TASK INSTRUCTIONS: The answer must consist of every line in the records below that contains the string "agent".

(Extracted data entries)
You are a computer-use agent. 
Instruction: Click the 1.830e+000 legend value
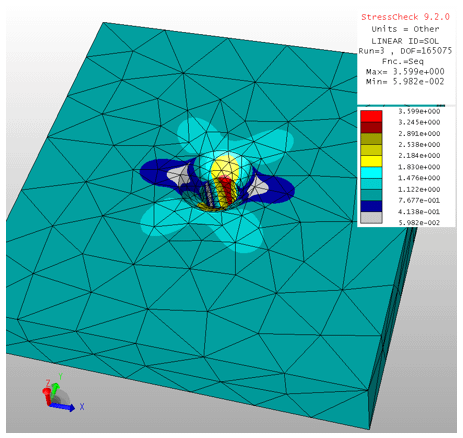click(x=419, y=167)
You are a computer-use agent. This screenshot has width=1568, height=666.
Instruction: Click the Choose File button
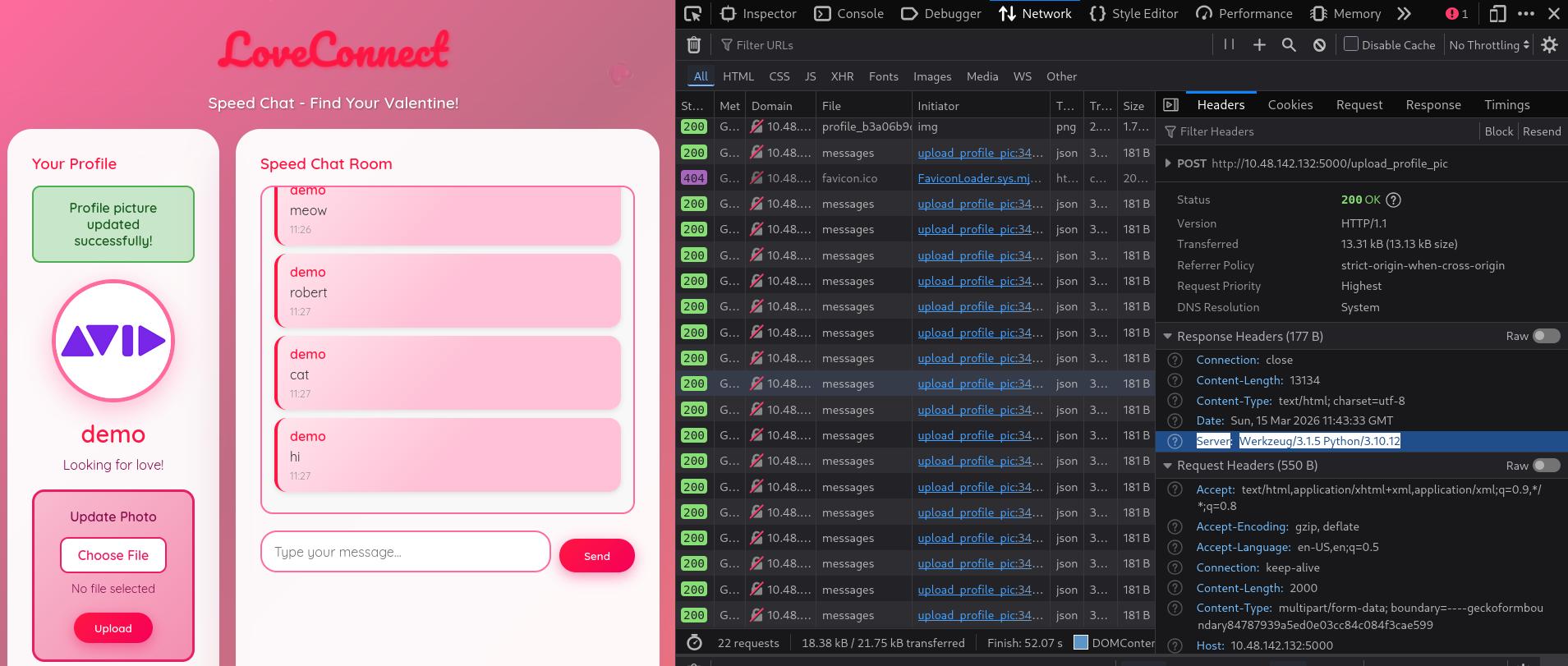[x=113, y=555]
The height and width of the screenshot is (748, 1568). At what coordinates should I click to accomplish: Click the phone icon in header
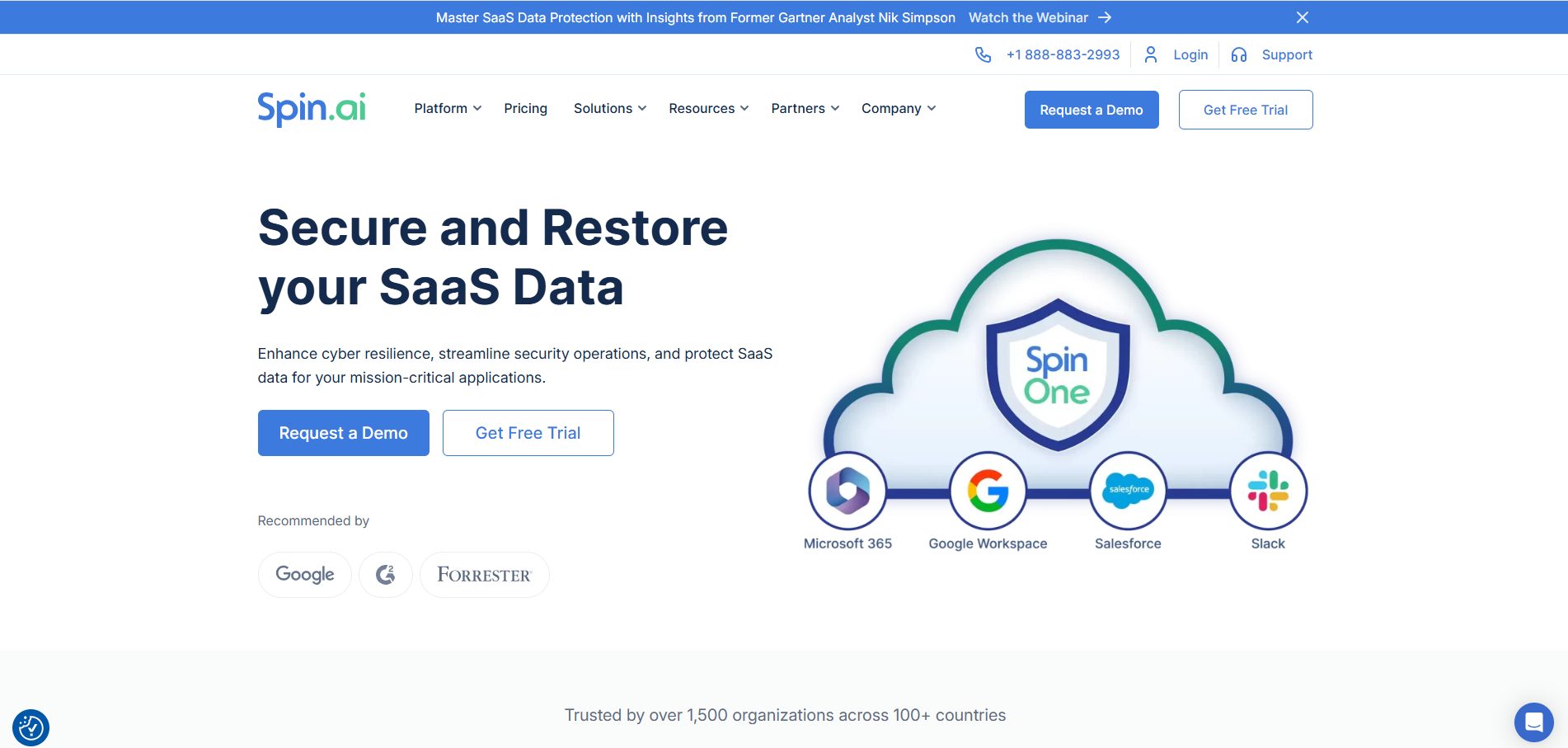983,54
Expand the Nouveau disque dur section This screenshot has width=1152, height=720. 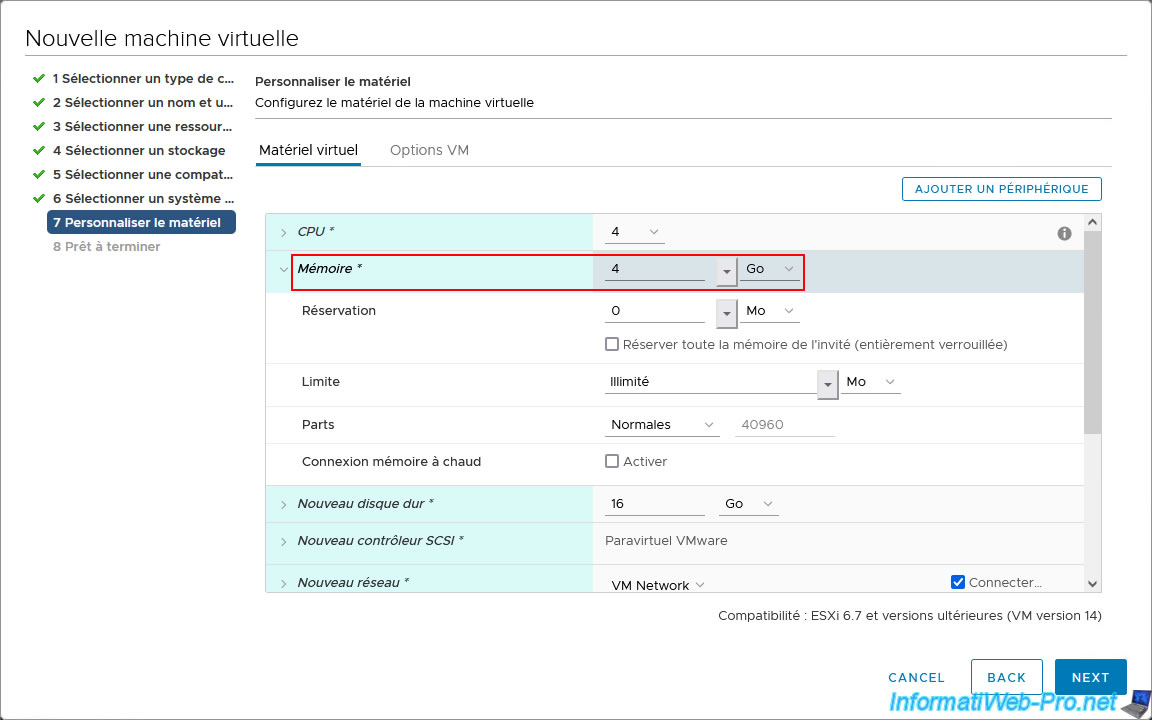pyautogui.click(x=284, y=505)
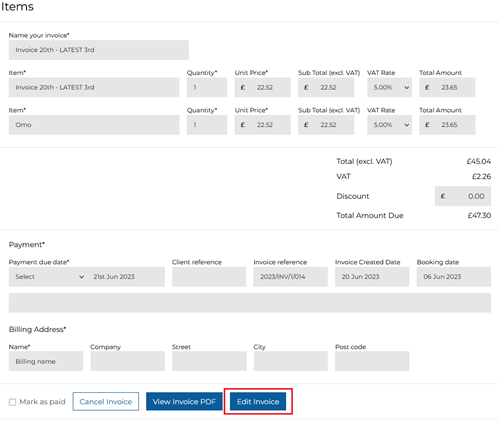Click the Post code field

(x=372, y=361)
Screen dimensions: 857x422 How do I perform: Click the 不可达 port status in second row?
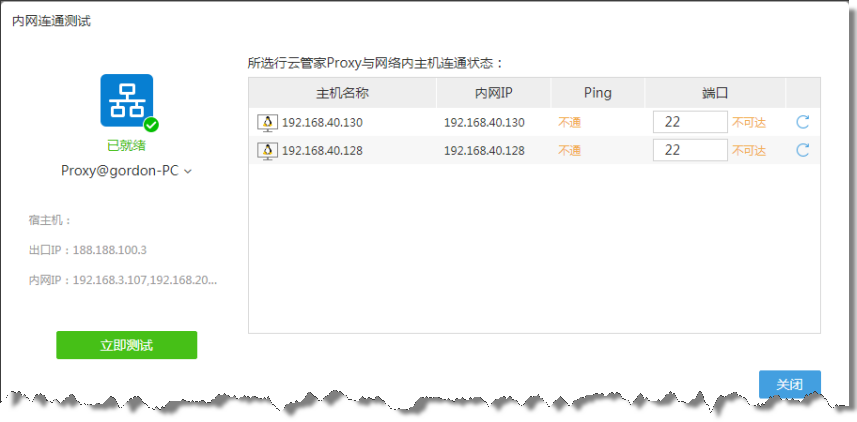(748, 151)
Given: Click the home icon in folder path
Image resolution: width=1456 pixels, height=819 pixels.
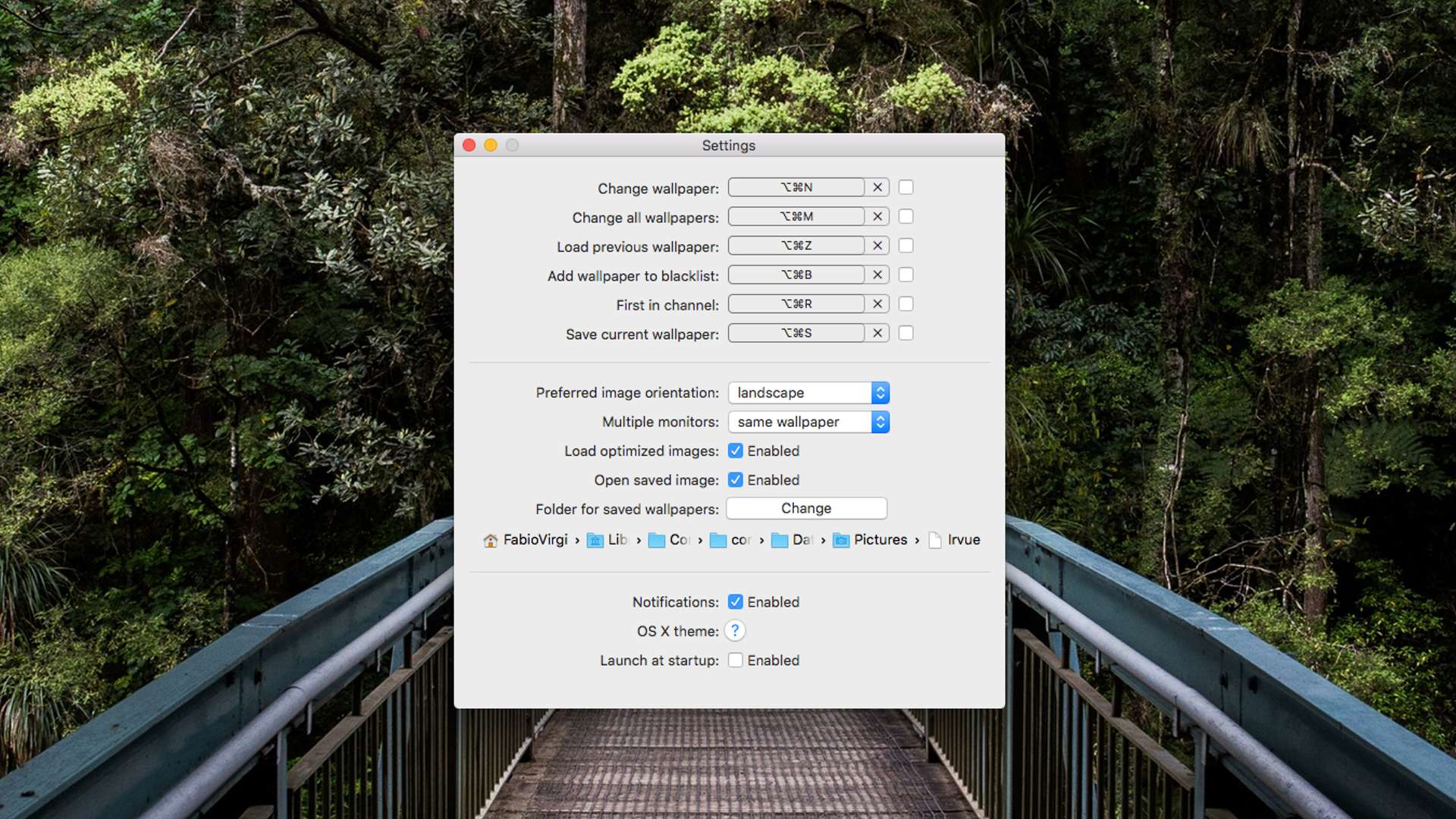Looking at the screenshot, I should 488,539.
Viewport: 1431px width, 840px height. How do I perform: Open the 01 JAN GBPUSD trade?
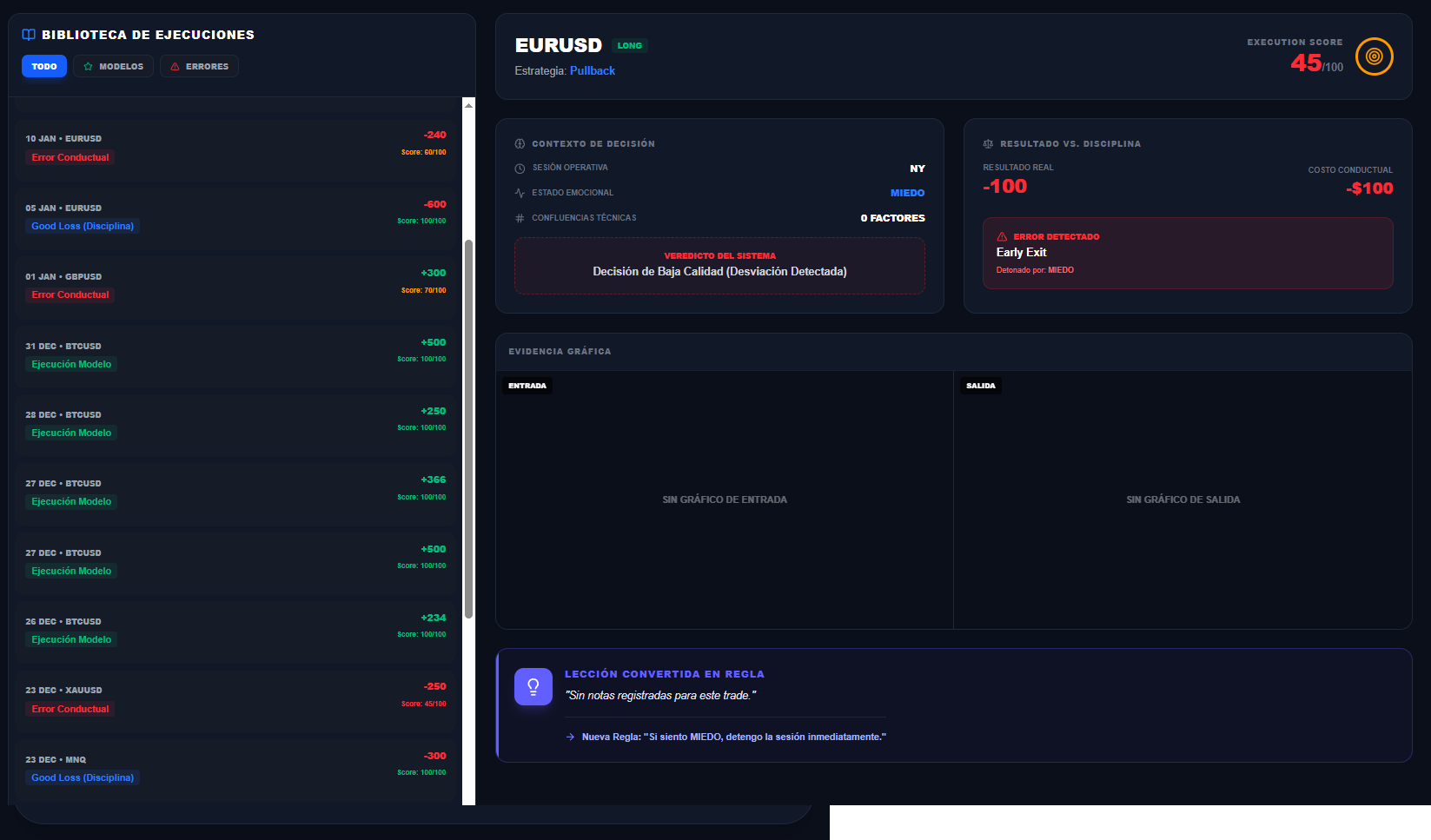pos(235,286)
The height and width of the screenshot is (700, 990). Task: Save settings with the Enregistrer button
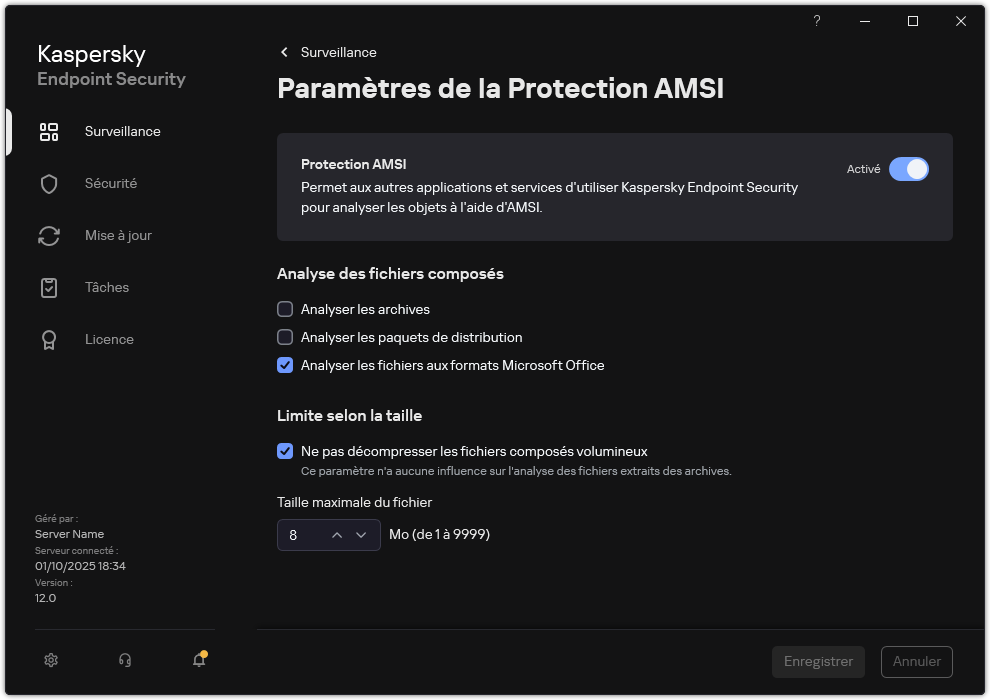[818, 661]
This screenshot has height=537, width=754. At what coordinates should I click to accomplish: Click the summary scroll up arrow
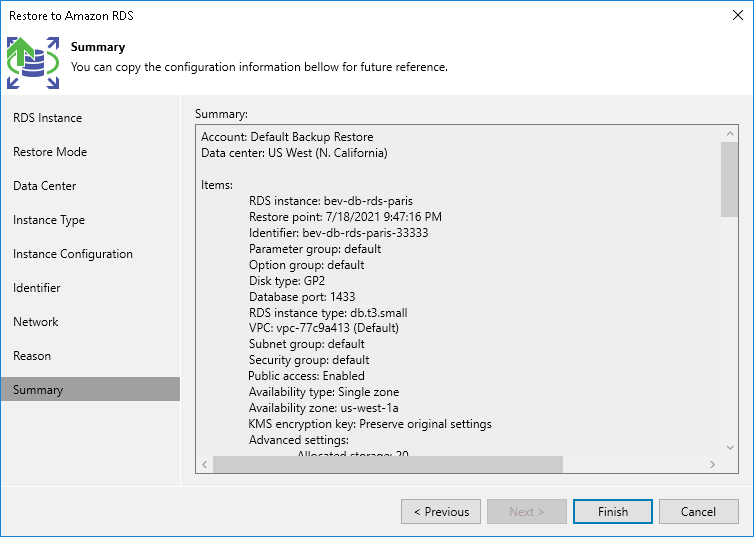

RESPONSE TO THE EXERCISE:
You are a computer-use agent. 
You are a computer-use agent. This screenshot has width=1568, height=666.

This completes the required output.